WORK REQUIRED: Go through the listing beneath this task and return every line that carries the string "computer".

THE DATA:

>>>>>

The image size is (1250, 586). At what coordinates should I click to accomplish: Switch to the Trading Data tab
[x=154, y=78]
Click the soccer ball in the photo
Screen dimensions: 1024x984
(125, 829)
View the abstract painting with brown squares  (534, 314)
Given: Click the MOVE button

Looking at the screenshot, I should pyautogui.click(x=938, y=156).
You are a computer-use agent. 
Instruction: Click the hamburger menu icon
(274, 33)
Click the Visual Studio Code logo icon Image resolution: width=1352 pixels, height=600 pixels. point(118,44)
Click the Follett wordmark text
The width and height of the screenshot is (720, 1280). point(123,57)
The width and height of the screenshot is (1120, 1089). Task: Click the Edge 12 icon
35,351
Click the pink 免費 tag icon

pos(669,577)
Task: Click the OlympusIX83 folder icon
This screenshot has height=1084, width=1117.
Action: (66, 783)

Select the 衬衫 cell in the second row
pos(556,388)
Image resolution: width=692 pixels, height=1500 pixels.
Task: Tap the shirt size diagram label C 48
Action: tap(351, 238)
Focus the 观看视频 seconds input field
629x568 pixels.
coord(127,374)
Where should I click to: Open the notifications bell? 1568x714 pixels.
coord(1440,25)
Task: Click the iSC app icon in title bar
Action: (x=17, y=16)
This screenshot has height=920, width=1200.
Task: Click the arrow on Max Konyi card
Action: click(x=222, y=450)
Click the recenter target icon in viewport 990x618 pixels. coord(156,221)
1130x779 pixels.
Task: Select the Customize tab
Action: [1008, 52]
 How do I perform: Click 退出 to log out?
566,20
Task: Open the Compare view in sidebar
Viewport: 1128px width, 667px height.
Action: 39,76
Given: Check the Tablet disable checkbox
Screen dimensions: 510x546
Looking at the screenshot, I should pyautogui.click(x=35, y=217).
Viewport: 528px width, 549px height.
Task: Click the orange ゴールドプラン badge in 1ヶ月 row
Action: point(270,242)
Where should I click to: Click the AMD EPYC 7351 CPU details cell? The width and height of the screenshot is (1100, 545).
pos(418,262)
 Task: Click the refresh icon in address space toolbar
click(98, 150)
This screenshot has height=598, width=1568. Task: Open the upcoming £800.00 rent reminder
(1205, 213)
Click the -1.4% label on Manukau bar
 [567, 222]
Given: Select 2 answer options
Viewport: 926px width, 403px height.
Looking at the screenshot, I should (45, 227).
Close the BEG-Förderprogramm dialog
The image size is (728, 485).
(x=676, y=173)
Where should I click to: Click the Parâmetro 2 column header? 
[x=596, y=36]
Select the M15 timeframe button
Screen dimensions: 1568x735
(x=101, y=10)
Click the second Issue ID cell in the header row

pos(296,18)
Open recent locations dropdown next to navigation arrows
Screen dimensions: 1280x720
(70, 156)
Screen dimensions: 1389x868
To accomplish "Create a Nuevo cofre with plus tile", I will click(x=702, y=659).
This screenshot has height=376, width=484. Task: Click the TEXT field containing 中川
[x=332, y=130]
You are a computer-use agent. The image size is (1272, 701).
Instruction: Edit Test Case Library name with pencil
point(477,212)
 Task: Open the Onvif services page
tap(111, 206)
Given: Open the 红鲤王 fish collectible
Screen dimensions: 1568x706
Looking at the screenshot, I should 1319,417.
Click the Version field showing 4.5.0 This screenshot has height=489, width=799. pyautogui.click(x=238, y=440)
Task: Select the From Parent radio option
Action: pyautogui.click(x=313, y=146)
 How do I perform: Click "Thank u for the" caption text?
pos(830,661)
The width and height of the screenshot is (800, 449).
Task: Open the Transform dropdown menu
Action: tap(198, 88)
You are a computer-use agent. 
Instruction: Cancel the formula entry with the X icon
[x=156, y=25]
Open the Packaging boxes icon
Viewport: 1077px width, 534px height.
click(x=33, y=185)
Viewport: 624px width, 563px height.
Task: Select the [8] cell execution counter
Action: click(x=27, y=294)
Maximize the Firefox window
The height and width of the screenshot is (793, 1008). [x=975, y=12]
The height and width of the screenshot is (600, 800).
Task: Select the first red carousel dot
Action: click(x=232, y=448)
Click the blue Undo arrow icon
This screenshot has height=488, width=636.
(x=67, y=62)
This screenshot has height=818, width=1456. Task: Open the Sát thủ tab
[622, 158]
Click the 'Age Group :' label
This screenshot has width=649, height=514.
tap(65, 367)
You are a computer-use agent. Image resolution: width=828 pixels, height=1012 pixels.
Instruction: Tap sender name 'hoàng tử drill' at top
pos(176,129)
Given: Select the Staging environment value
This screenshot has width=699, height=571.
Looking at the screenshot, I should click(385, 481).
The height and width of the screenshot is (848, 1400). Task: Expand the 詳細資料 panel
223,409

<<<<<

PROBLEM SOLUTION:
You are a computer-use agent. 
You are a computer-use agent. The image size is (1272, 701).
You are a computer-use agent. 
You are a computer-use agent. Image resolution: width=828 pixels, height=1012 pixels.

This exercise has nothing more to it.